### DATA RECORDS
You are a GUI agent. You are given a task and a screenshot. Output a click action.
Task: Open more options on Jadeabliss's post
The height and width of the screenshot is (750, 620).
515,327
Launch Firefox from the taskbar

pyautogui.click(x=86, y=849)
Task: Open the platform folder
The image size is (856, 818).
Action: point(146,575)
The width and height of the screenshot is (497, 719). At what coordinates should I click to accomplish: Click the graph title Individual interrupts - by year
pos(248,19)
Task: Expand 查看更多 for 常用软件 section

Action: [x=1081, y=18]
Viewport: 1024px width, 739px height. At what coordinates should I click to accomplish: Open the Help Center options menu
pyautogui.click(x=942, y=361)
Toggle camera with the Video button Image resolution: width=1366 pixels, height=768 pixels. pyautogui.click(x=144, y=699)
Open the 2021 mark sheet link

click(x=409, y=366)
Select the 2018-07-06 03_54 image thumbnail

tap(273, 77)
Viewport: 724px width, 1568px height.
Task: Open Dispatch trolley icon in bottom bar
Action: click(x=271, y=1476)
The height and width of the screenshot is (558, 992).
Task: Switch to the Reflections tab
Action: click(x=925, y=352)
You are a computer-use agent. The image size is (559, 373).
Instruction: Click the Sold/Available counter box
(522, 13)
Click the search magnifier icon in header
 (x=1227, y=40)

### TRY IT
The response should be an exact copy of the lines from the one with "Instruction: Click the" through the end of the data, with no other text.

### SOLUTION FOR THIS TASK
Instruction: Click the Sold/Available counter box
(522, 13)
Click the search magnifier icon in header
 (x=1227, y=40)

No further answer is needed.